Dr Wodak provides a brief history lesson to show that the decision to ban cannabis in the 1920s was, at the very least, devoid of evidence. ‘There was no careful root and branch review of the evidence. Instead, Australia was represented at a League of Nations meeting in Geneva in 1925 where delegates from several countries decried the dangers of cannabis.’ Dr Wodak cites Robert Kendell in his 2003 article Cannabis Condemned:

“A claim by the Egyptian delegation that [cannabis] was as dangerous as opium, and should therefore be subject to the same international controls, was supported by several other countries. No formal evidence was produced and conference delegates had not been briefed about cannabis.”

Dr Wodak remarks:

Accordingly, the Commonwealth wrote to the states after the meeting instructing them to prohibit cannabis.
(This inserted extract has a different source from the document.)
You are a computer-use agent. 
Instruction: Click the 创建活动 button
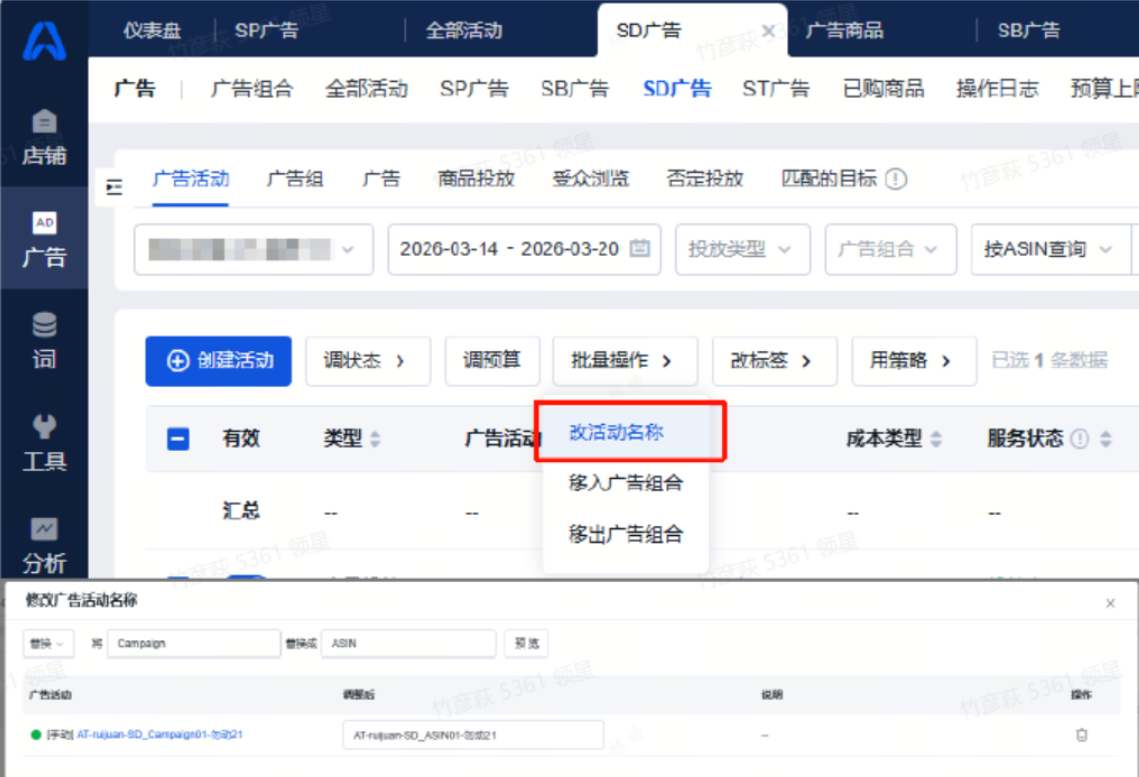point(219,361)
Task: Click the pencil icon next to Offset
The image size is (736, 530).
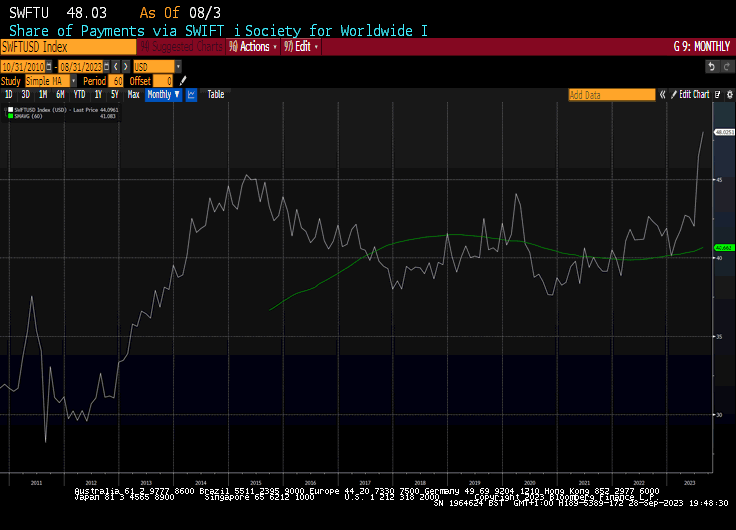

This is the quicksand upon which the mighty edifice of cannabis prohibition in Australia was constructed.

From an international perspective, the Greens’ state-controlled proposal is similar to the model adopted by Uruguay in 2014, in which Uruguay legalised growing up to six plants at home, as well as the formation of growing clubs, a state-controlled dispensary regime, and the creation of a cannabis regulatory body.

By comparison, Colorado in the United States legalised the sale and possession of cannabis for non-medical uses in 2012, including private cultivation of up to six  plants, with no more than three being in flower at the one time. Colorado established a commercial market for consumers aged 21 years and over, as well as regulations for the commercial cultivation, manufacture, and sale similar to alcohol, for recreational use.
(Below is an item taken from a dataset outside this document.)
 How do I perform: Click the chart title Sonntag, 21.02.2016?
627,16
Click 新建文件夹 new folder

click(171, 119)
The prohibition effect: limited knowledge, quality and variety. Rich bikers.

Australian consumers’ knowledge of cannabis has been shaped by their experience of prohibition and is, in general, unsophisticated by international standards. Many Australians have experienced cannabis smoked through a bong with tobacco or rolled into a joint. Combustion, however, is only one way in which people consume cannabis products. Some Australians may have eaten decarboxylated cannabis in a cake or brownie. Comparatively few know that cannabis can be vaporised or used in concentrated forms such as dabs. Along with edible products, personal vaporisers have emerged as a preferred method of delivery for medicinal cannabis patients because there is no evidence they adversely affect the respiratory system.
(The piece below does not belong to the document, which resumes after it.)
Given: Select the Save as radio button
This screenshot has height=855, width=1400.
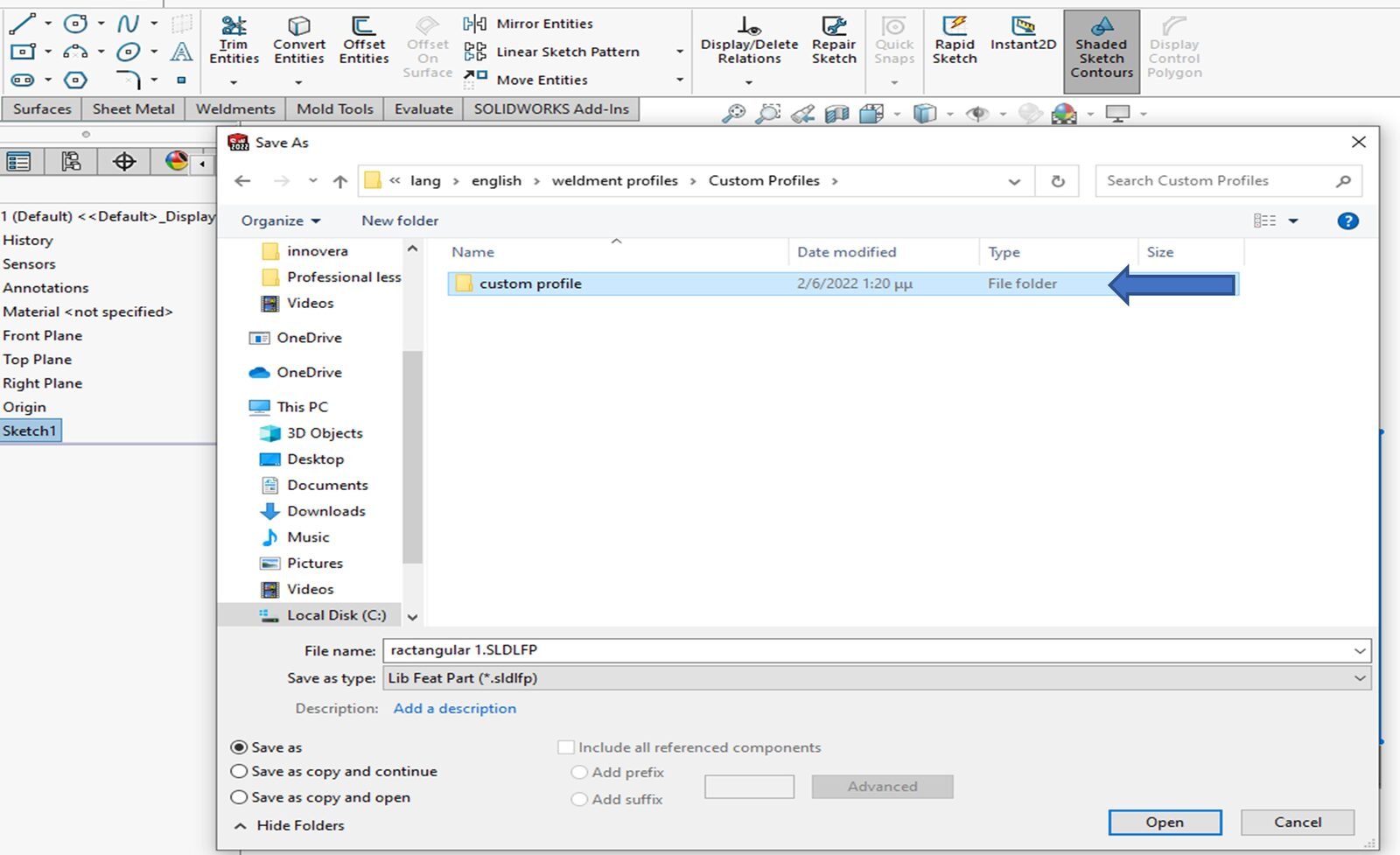Looking at the screenshot, I should [x=239, y=747].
The average Australian cannabis consumer might distinguish between two types of cannabis: ‘hydro’, a catch-all term describing high-potency, indoor-grown hydroponic cannabis that can sometimes have a strong chemical odour and taste; and, ‘outdoor’ or ‘bush weed’, which is more commonly found outside of the major city centres. This is a false dichotomy.

In communities where both cannabis markets and consumer knowledge is more advanced, consumers choose between sativa dominant or indica dominant strains. These categories relate directly to the two major species, Cannabis sativa and Cannabis indica. A third species,  Cannabis ruderalis, is mainly used to breed autoflowering hybrids because of its unique ability to flower without a photoperiod cue.

Cannabis plants produce a unique mix of terpeno-phenolic compounds called cannabinoids. There are over 100 different cannabinoids that have been isolated from the plant, including the two most prevalent: the psychoactive delta-9 tetrahydrocannabinol (THC), and cannabidiol (CBD). CBD is not considered psychoactive and is being offered by doctors in the United States for its ability to reduce nausea and anxiety, among other things.*

In jurisdictions where medical cannabis is legal, dispensaries fill prescriptions for specific strains of cannabis – for example, strains that stimulate the appetite and suppress pain, or relieve anxiety and stress. Medicine Man, a family-run business in Denver offers over 40 different medicinal and recreational strains, all varying in THC/CBD content and ratio, with wildly different terpene profiles.

Differentiation between medicinal and recreational strains is relatively arbitrary: popular medicinal strains such as G-14, Liberty Haze, Super Sour Diesel, Jamaican Lion and Girl Scout Cookies are equally, if not more, popular with recreational consumers.

Dispensaries offer strains specifically bred to taste of citrus, tropical fruits such as mango, berries, pine and even cheese. These plants are bred for particular concentrations of naturally occuring terpenes in their flowers. The four most common terpenes found in cannabis are Myrcene (found in hops, mangoes, lemongrass, citrus, thyme and bay leaves), Pinene (found in conifers and some citrus), Limonene (found in citrus rind, rosemary and peppermint) and Linalool (found in mint, bay leaves, lavender and cinnamon).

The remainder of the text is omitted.